The South African Revenue Service (SARS) now requires owners of foreign-registered vehicles to declare them when entering or leaving the country [1].
This shift in border protocol aims to modernize customs declarations and tighten control over the movement of vehicles across national boundaries. By digitizing the process, the agency intends to ensure stricter tax compliance and reduce the risk of illegal vehicle imports [4, 5].
Effective June 1, 2026 [1], all drivers of vehicles registered in other countries must use the SARS Traveller Management System (TMS) for temporary importation [1, 2, 3]. The rule applies to all border crossings, including those reported in Maseru, Lesotho [2].
The new system replaces older methods of reporting, moving the process into a centralized digital framework.

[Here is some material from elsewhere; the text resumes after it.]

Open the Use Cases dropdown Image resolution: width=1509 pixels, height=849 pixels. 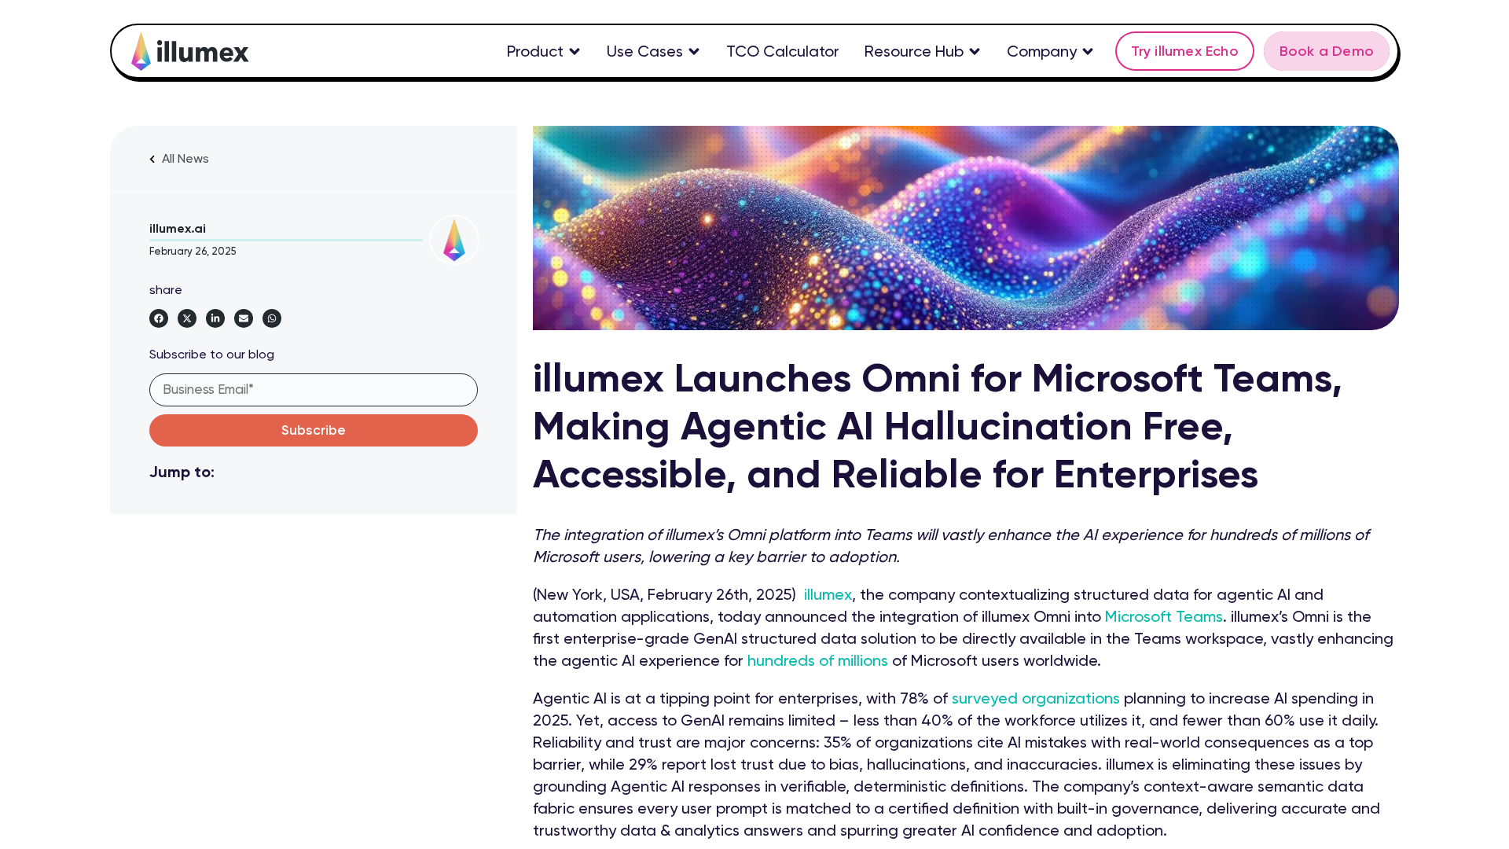[x=652, y=51]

This requirement is mandatory for any vehicle that is not registered within South Africa, regardless of the duration of the visit [1, 3].

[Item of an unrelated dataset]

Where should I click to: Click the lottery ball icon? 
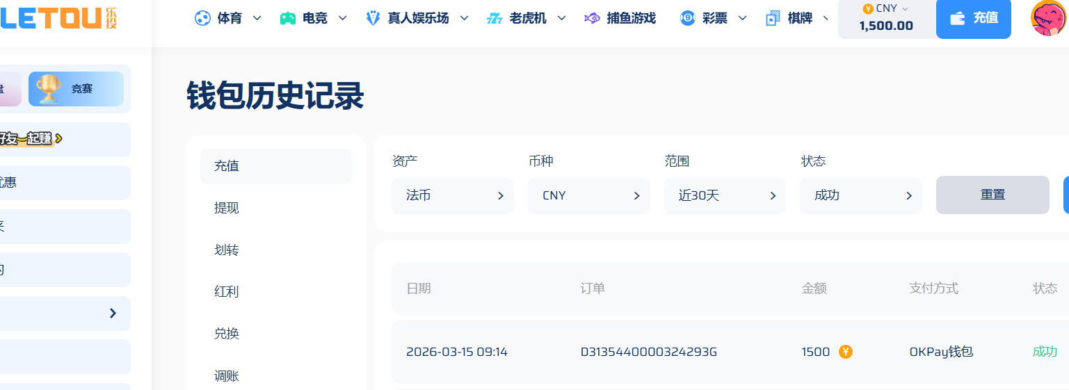coord(687,19)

SARS said the modernization of the customs declaration system is designed to streamline the flow of traffic at borders while maintaining security [5]. The agency said it is implementing these measures to better track the temporary entry of goods and ensure that foreign vehicles are exported back out of the country within the legal timeframe [4].
Travelers are advised to familiarize themselves with the TMS interface before reaching the border to avoid delays. The implementation follows a series of announcements made in May 2026 to prepare motorists for the transition [1].
“Foreign-registered vehicles must be declared on the SARS Traveller Management System.”
The transition to the Traveller Management System represents a broader push by South Africa to digitize border security and revenue collection. By requiring a digital footprint for every foreign vehicle, SARS can more effectively identify vehicles that enter the country legally but are never exported, which is a common method for tax evasion and illegal vehicle sales.